** START OF DOCUMENT SEGMENT **
# Rusty gun is there anything i can do with it??



## ac700wildcat (Oct 30, 2006)

I have a Savage 64F in 22lr that i bought right after i turned 18 (25 now). I shot the heck out of it and always kept it in the tool box in my pickup just in case i found something to plink at. Well beings i always had it in there i kinda forgot about it one night when i went to Fargo to see my dad. When I got there that night it was just pouring outside. Well I had just gotten a new toolbox that sits on the floor of your pickup bed and it had drain holes in the bottom of it and my pickup has a plastic bedliner in it that doesn't drain. Well goes to say my toolbox filled part way with water and my 22 sat in it til i moved the next day and the water washed out the back of the pickup and the toobox drained.

I never even thought about the gun until around a month later i opened the tool box and saw it. My tow rope had sucked up water and kept the moisture high in the toolbox and then it got hot and well my gun turned to rust. At least the oustide did. Everything inside was well oiled so that didn't seem to rust. I tried oiling the outside but the rust is there for good. This happened probably two years ago or maybe a little longer. Well the gun is just sittin here and i thought maybe i could get a few ideas on what i could do with it. Maybe re'barrel it and make it a custom or something else. Or is it worth doing anything to it beings it is only a $120 gun??

I remember i bought one of them boxes of federal shells for it, you all know the box of 550 im sure. It wouldn't cycle them right so I always had to shoot CCI ammo out of it and then it was fine.

Any ideas???

Thanks
Matt


----------



## MossyMO (Feb 12, 2004)

ac700wildcat

I have a Winchester 9422 that my parents gave me for Christmas when I was 12 in 1976. I have always taken very good care of it; the rifle was in mint condition. Well right before the flood of '97 here in Fargo the gun was being stored at my mothers in a closet and they decided to remodel that room and everything got moved out into their shed. Well, you guessed it......when my stepfather was cleaning out the flooded items in the shed he found my .22 in the soft case. Their insurance company reimbursed me for the guns value at the time and let me keep the gun. I had it torn down and gone through and a new finish put on it. Honestly the gun looks and shoots great but I think mine was found much sooner than yours.
** END OF DOCUMENT SEGMENT **
EXERCISE TASK 1. Translate this sentence from the rusty gun thread into Spanish: "I tried oiling the outside but the rust is there for good."
** START OF EXTRACTED INFORMATION **
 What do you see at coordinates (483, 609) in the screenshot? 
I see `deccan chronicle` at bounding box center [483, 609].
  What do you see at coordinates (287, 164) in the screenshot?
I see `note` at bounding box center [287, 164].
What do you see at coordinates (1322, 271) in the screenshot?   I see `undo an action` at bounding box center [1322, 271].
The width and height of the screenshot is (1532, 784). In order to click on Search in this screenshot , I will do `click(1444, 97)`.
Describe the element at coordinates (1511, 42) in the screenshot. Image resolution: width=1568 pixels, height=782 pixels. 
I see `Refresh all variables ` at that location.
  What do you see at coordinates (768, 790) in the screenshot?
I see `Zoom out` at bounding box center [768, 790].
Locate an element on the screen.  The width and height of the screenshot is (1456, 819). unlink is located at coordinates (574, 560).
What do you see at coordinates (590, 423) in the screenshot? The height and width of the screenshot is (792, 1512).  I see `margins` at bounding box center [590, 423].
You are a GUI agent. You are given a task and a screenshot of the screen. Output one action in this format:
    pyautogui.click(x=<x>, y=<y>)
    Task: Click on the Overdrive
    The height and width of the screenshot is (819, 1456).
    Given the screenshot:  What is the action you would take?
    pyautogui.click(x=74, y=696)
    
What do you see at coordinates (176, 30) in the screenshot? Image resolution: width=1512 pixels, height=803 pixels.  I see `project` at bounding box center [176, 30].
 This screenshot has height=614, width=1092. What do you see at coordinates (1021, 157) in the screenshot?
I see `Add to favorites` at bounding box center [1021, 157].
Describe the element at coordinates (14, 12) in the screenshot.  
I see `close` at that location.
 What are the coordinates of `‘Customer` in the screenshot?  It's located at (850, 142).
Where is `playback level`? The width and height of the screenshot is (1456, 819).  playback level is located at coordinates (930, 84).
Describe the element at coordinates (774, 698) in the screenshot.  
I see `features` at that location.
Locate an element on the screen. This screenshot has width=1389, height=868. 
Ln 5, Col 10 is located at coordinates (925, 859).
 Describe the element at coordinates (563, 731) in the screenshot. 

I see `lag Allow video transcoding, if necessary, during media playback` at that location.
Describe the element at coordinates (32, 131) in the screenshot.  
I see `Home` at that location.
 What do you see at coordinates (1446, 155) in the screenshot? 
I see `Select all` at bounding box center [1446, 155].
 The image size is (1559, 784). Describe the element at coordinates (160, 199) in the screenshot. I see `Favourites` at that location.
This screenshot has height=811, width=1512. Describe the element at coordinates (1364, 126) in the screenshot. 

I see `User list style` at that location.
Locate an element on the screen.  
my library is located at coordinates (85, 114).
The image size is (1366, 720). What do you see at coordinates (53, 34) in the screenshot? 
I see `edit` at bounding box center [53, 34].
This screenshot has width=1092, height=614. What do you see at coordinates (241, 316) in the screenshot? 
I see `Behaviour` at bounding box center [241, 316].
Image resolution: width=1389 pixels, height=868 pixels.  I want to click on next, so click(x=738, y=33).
** END OF EXTRACTED INFORMATION **
EXERCISE TASK 2. How many lines of the records contain the string "located"? Case counts; reply with the number only.

TASK OUTPUT 1. Intenté aceitar el exterior, pero el óxido está ahí para siempre.

TASK OUTPUT 2. 5